Fundamentals of Evolution

Measure an inbreeding coefficient (deviation of H from expected). Applied at different hierarchical grouping of alleles (e.g., individuals, subpopulations) these statistics can measure population structure.

The prob. two randomly sampled alleles are the same in an individual (compared to in a subpop or total), or that they are the same in one subpop (compared to the combination of two subpops).

$F_{ST}$ can be interpreted as a measure of population differentiation. If $F_{ST}$ between two populations is 1 then they are fixed for different alleles (no variation is segregating in both populations).

Although $F_{ST}$ is formally describe as partitioning variance relative to the total population, in practice we are often interested in pairwise $F_{ST}$ as a measure of differentiation between two populations. This is simply done by re-defining what we mean by the total population.

$F_{ST}$ can be defined and measured in several ways. The measure itself is informative, and it also can set a benchmark against which to test hypotheses about selection or introgressive gene flow.

“Genome-Wide Patterns of Divergence and Gene Flow across a Butterfly Radiation.”

"Population Genomics of Parallel Adaptation in Threespine Stickleback using Sequenced RAD Tags"

What is so interesting about the Heliconius butterfly radiation?

Do Heliconius populations form good taxa (identifiable by geography + morphology)?

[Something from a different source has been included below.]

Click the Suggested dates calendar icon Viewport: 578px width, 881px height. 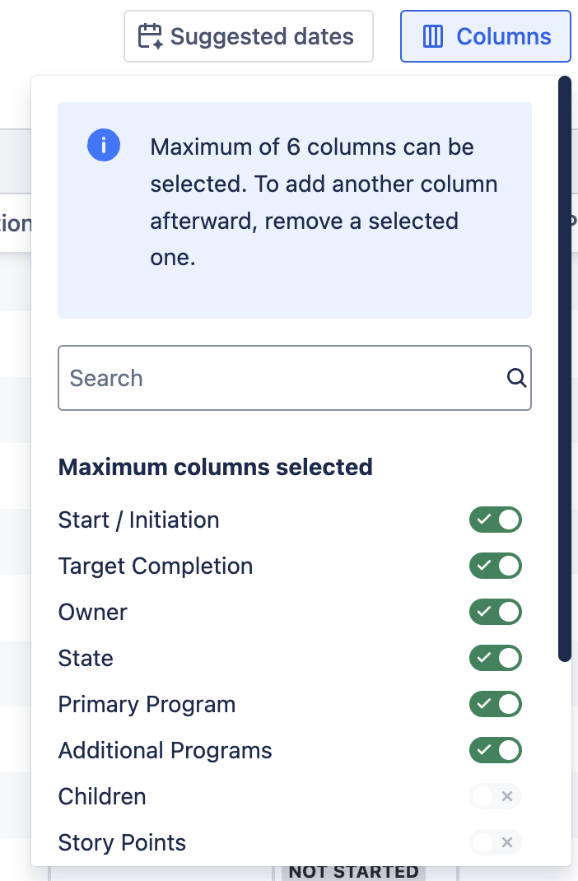coord(151,37)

What types of $F_{ST}$ patterns do the authors observe? And what do they conclude from these?

There are many examples of phenotypic convergence in Heliconius between closely related and distantly related species and populations.

Here the authors focus on H. cyndo and H. melpomene which co-occur broadly, rarely hybridize, but may have experienced adaptive introgression.

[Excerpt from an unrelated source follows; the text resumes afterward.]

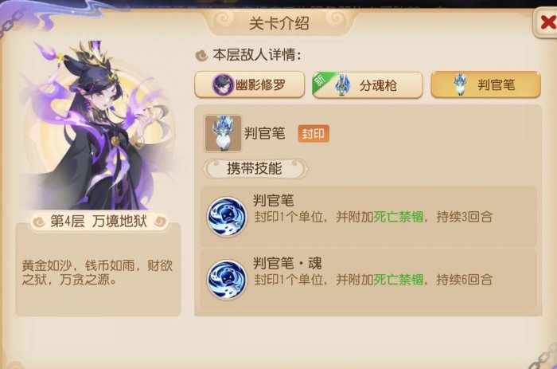The image size is (557, 369).
Task: Select the 判官笔 enemy tab
Action: pos(485,84)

To what extent do color patterns reflect independent evolution versus retention of ancestral alleles, versus introgressed exchange of alleles? Genome-wide $F_{ST}$ can shed some light.

Genome-wide pairwise $F_{ST}$. Populations showed increasing divergence with increasing geographic distance, as well as increases with taxonomic distance (Fig. 3). In addition, correlation between all pop distances with geography (mantel P=0.003).

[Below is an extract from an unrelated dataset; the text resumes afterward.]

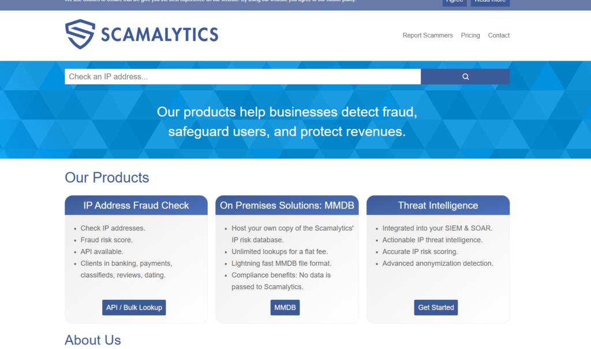This screenshot has height=349, width=591.
Task: Select the IP Address Fraud Check card header
Action: click(136, 205)
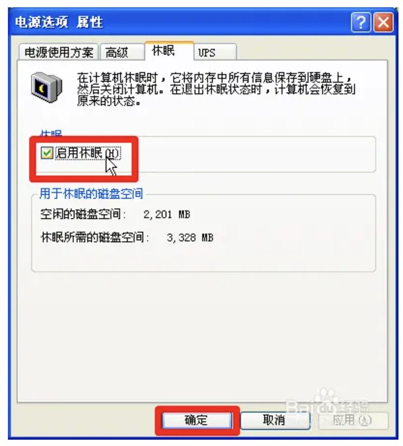Click the greyed 应用(A) button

per-locus pairwise $F_{ST}$. Sympatric species pairs show correlated regions of high FST.

Association with geography, taxon, and color pattern. Analysis of Molecular Variance.

Association with geography, taxon, and color pattern. Analysis of Molecular Variance.

"If the loci most strongly associated with 'taxon' are those under divergent selection, these should also be loci with high FST in sympatric mel v. cydo/tim pairs. ... The 21 loci that are FST outliers do appear as outliers in AMOVA."

"Convergent wing color patterning may be controlled by loci that are introgressed between taxa. Fourteen loci were found to be more strongly associated with color pattern than taxon or geography (Fig. 4B). Two of these are known to be associated with wing color."

“Genome-Wide Patterns of Divergence and Gene Flow across a Butterfly Radiation.”

Population Genomics of Parallel Adaptation in Threespine Stickleback using Sequenced RAD Tags

What is so interesting about threespine Sticklebacks?

What are the relationships of sampled populations in this study?

What types of $F_{ST}$ patterns do the authors observe? And what do they conclude from these?

There are many examples of phenotypic convergence in sticklebacks that have adapted recently to freshwater lakes from marine environment.

Genetic diversity and differentiation statistics support the repeated colonization of small freshwater pops from a large marine population.

FST scans reveal evidence of balancing and divergent selection, often in parallel but not always among freshwater pops.

Marine populations have little differentiation even over large geographic distance, while marine/fresh or fresh/fresh FST shows much larger differentiation.

Genetic diversity and heterozygosity vary considerably across the genome.

Despite the phenotypic divergence of freshwater pops, a huge amount of genetic variation is still shared among all populations (no windows reach FST=1).

The regions of highest differentiation are shared among most freshwater-marine comparisons, showing convergence at the genetic level. Similar regions responding to directional selection.

Private alleles are greater in marine than freshwater, supporting that fresh is a subset of marine. However, some high Fst (f/m) regions are associated with private alleles in freshwater. These are likely low freq alleles in marine that were unsamples but maintained by balancing selection or gene flow.

Each generation randomly sample alleles from the parental generation. By incorporating a finite population size (N) into our sampling probabilities we can estimate the expected change in allele frequencies due to drift.

A discrete time model in which each generation is composed of 2N copies of each gene. Each subsequent generation 2N new copies are randomly drawn from the previous generation. The probability of obtaining k copies the next generation is:

$$ {{2N \choose k}p^{k}(1-p)^{2N-k}} $$

A neutral evolutionary process (no selection) can be modeled using the WF model in which allele frequencies change over time by genetic drift.